Abstract:Accurate and stable feature matching is critical for computer vision tasks, particularly in applications such as Simultaneous Localization and Mapping (SLAM). While recent learning-based feature matching methods have demonstrated promising performance in challenging spatiotemporal scenarios, they still face inherent trade-offs between accuracy and computational efficiency in specific settings. In this paper, we propose a lightweight feature matching network designed to establish sparse, stable, and consistent correspondence between multiple frames. The proposed method eliminates the dependency on manual annotations during training and mitigates feature drift through a hybrid self-supervised paradigm.
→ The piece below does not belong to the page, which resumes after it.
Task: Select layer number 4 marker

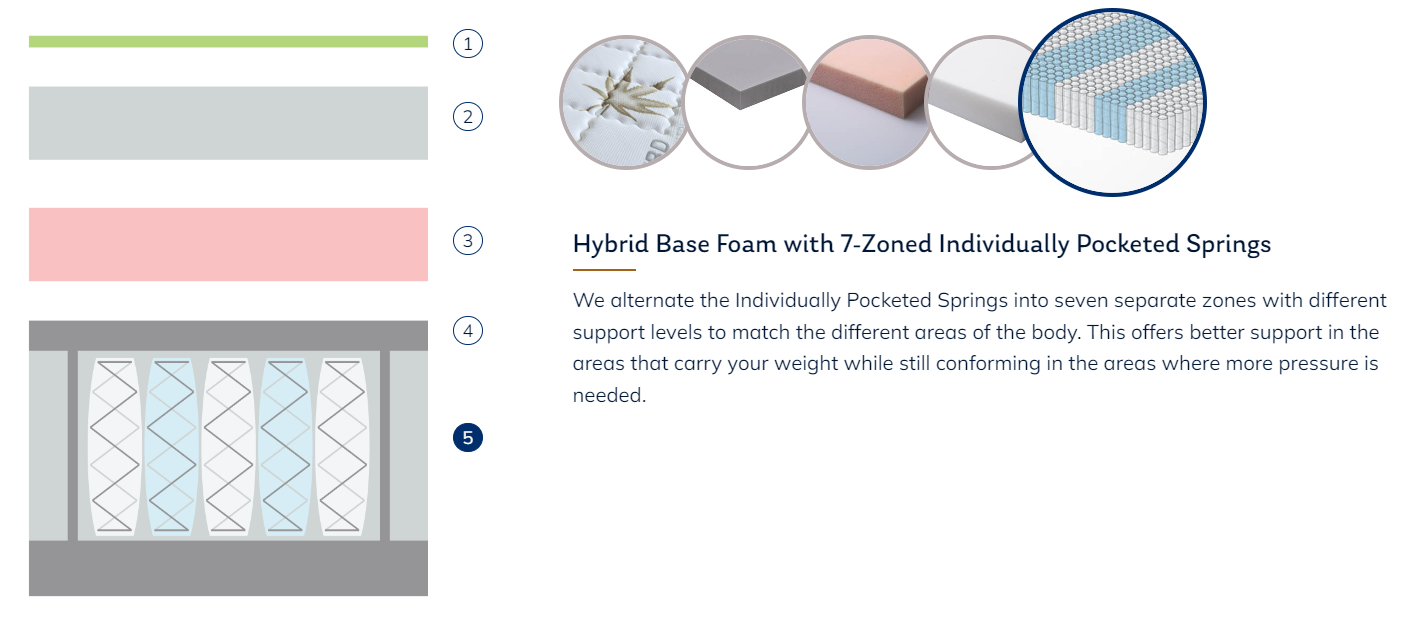Action: (467, 330)
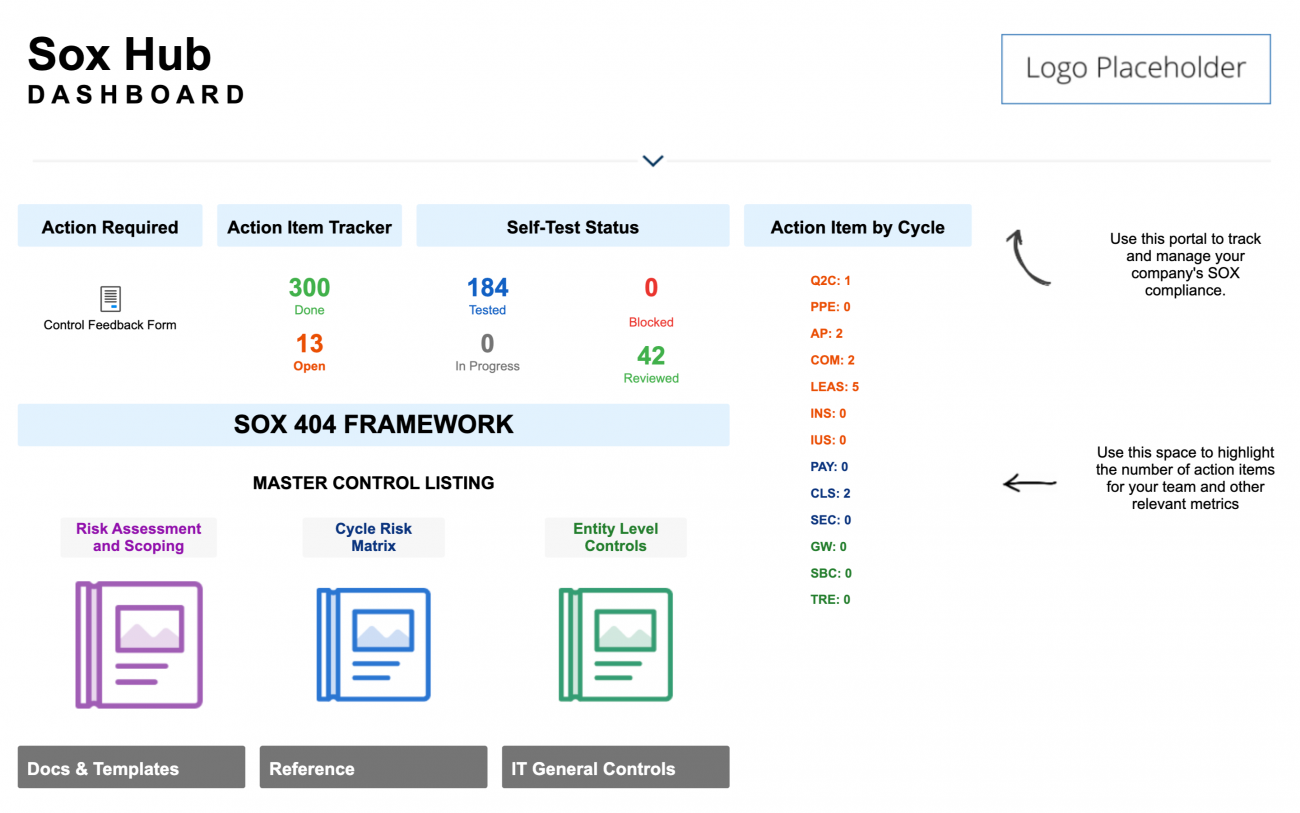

Extensive experiments validate three key advantages: (1) Our method operates without dependency on external prior knowledge and seamlessly incorporates its hybrid training mechanism into original datasets. (2) Benchmarked against state-of-the-art deep learning-based methods, our approach maintains equivalent computational efficiency at low-resolution scales while achieving a 2-10x improvement in computational efficiency for high-resolution inputs. (3) Comparative evaluations demonstrate that the proposed hybrid self-supervised scheme effectively mitigates feature drift in long-term tracking while maintaining consistent representation across image sequences.